**EXERCISE DIRECTIONS**
Records follow. Print exactly the lines from the one that has "For every named" through the one that has "Support (755, 642)", inclusive, and omit the pictures.

□ □ □ □

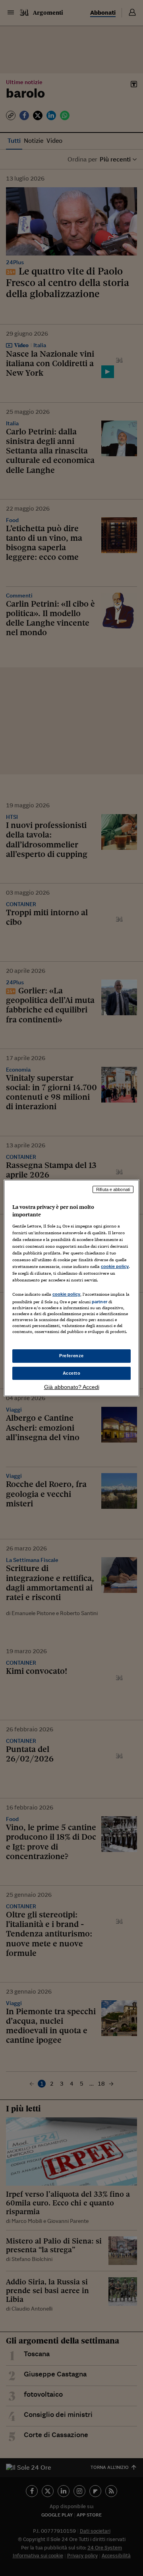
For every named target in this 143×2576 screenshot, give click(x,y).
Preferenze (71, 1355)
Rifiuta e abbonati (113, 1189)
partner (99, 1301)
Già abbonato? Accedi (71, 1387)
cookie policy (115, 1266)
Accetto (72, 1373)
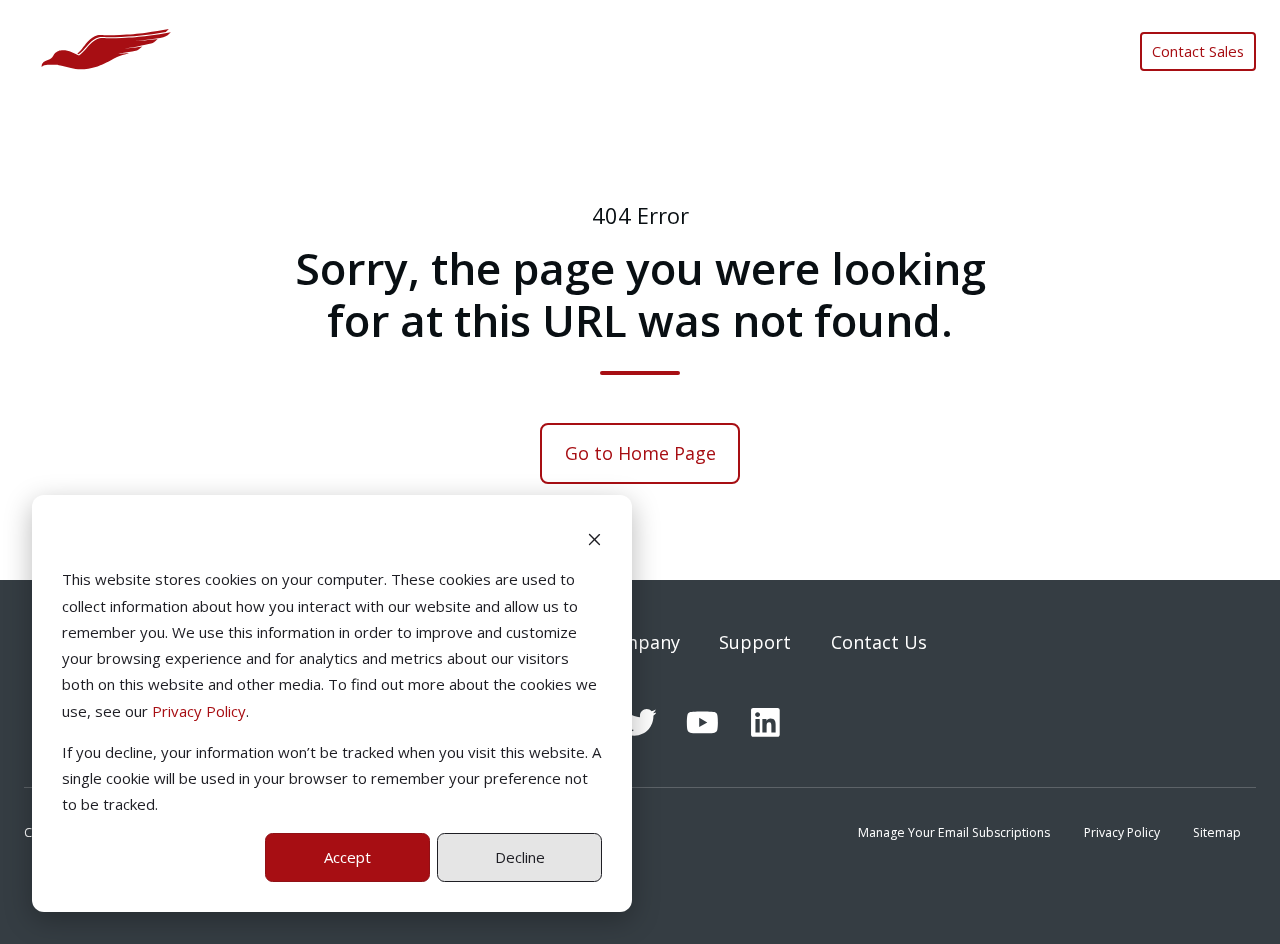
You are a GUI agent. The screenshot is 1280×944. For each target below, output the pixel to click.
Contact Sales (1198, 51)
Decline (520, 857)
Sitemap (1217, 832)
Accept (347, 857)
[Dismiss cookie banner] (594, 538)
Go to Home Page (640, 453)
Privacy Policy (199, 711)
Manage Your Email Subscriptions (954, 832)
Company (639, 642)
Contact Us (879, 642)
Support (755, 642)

□ □ □ □

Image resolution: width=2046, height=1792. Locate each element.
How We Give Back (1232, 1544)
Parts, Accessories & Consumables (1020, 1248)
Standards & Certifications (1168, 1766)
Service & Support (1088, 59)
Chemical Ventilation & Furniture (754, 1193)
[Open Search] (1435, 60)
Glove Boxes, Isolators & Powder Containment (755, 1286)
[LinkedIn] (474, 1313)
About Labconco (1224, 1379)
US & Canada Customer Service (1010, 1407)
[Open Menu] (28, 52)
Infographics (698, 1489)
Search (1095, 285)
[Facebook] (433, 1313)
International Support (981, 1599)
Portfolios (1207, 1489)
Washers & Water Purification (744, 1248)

□ □ □ □

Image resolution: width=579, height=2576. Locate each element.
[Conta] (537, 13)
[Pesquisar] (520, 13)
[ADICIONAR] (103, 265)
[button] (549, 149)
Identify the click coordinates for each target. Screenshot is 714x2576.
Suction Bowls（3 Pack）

□ □ □ □

**ANSWER BELOW**
For every named target in this 143×2576 screenshot, give click(x,y).
Preferenze (71, 1355)
Rifiuta e abbonati (113, 1189)
partner (99, 1301)
Già abbonato? Accedi (71, 1387)
cookie policy (115, 1266)
Accetto (72, 1373)
You are a GUI agent. The screenshot is 1280×944. For each target below, output the pixel to click.
Contact Sales (1198, 51)
Decline (520, 857)
Sitemap (1217, 832)
Accept (347, 857)
[Dismiss cookie banner] (594, 538)
Go to Home Page (640, 453)
Privacy Policy (199, 711)
Manage Your Email Subscriptions (954, 832)
Company (639, 642)
Contact Us (879, 642)
Support (755, 642)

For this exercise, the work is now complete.